RAH is associated with worse outcomes among patients with some comorbid conditions. Thus, in patients with coronary artery disease, RAH is associated with higher rates of major adverse cardiovascular events (MACE; i.e. CV death, myocardial infarction and stroke) [Citation28,Citation92,Citation93]. In patients with CKD, RAH is associated with higher risk of myocardial infarction, stroke, peripheral arterial disease, heart failure and all-cause mortality compared with those without RAH [Citation24]. Conversely, RAH is not associated with increased adverse clinical events in patients with heart failure with reduced ejection fraction and may lower the risk for heart failure-related rehospitalization [Citation94].

Further pharmacologic treatment

According to the recent guidelines, a prescription as a fourth-line agent the addition of spironolactone, a mineralocorticoid receptor antagonist, despite common, dose-limiting adverse effects is recommended [Citation3]. Diuretic therapy may be maximised, e.g. loop diuretics in patients with chronic kidney disease and/or patients receiving potent vasodilators (e.g. minoxidil) ().

Figure 2. Diagnosis of resistant arterial hypertension (modified from [Citation3]). *Phase 2 Trial of Baxdrostat for Treatment-Resistant Hypertension. Dose-dependent changes in systolic BP of −20.3, −17.5, −12.1 mmHg were observed in the 2-, 1-, 0.5-mg Baxdrostat in patients with treatment-resistant hypertension [Citation95].

Figure 2. Diagnosis of resistant arterial hypertension (modified from [Citation3]). *Phase 2 Trial of Baxdrostat for Treatment-Resistant Hypertension. Dose-dependent changes in systolic BP of −20.3, −17.5, −12.1 mmHg were observed in the 2-, 1-, 0.5-mg Baxdrostat in patients with treatment-resistant hypertension [Citation95].

Recently published Phase 2 Clinical Trial of Baxdrostat for Treatment-Resistant Hypertension showed a dose-dependent changes in systolic BP of −20.3, −17.5, −12.1 mmHg were observed in the 2-, 1-, 0.5-mg Baxdrostat in patients with treatment-resistant hypertension [Citation95]. Baxdrostat, a selective inhibitor of aldosterone synthase, a likely cause of treatment resistance acts by suppressing hormone synthesis rather than by blocking the mineralocorticoid receptor. Preclinical and phase 1 studies have shown that baxdrostat has high selectivity (selectivity ratio, 100:1) for aldosterone synthase as compared with the enzyme required for cortisol synthesis, 11β-hydroxylase, which shares 93% sequence similarity with aldosterone synthase [Citation96].
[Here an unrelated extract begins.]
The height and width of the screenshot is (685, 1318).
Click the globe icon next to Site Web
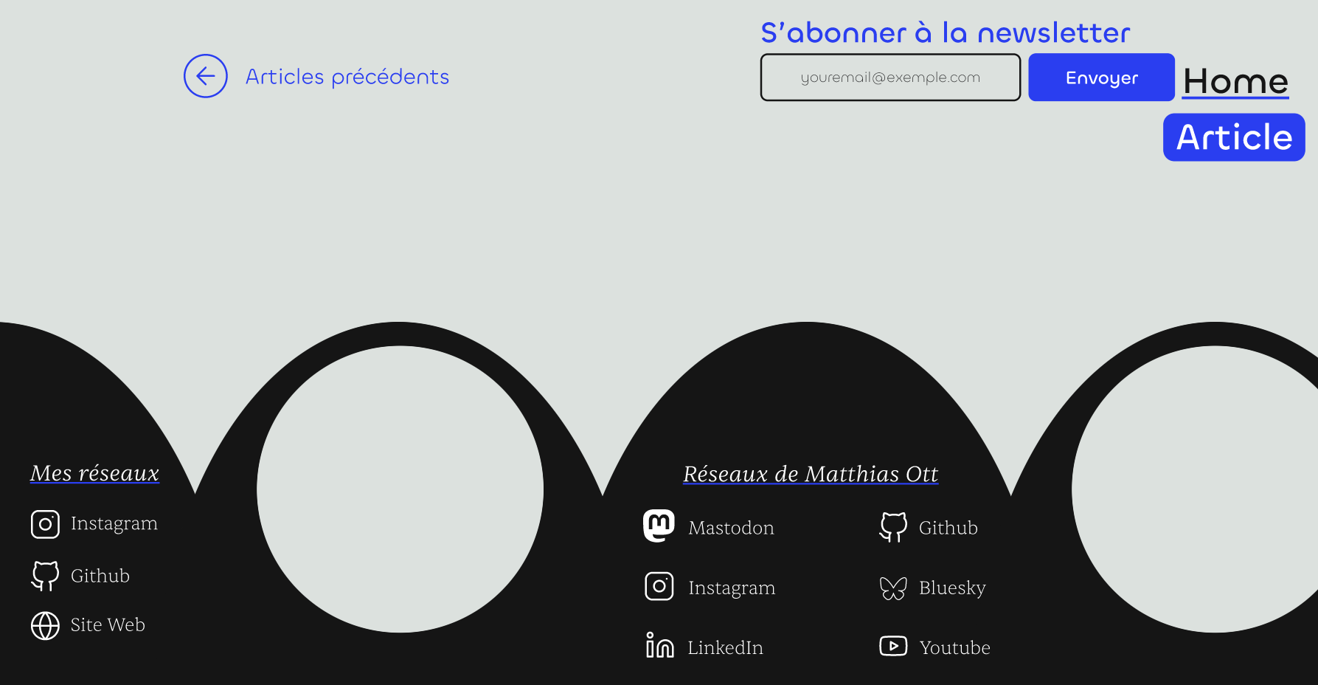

Patients should be referred to appropriate specialists for known or suspected secondary cause(s) of hypertension ().

Conclusion

RAH is a serious disorder where patients had a substantially increased risk of developing end-stage renal disease, major adverse cardiovascular events and stroke, heart failure and all-cause mortality compared with patients without RAH. Timely diagnosis of RAH will allow prompt preventive and therapeutic interventions to mitigate RAH-associated outcomes.

Disclosure statement

No potential conflict of interest was reported by the authors.

Additional information

Funding

The author(s) reported there is no funding associated with the work featured in this article.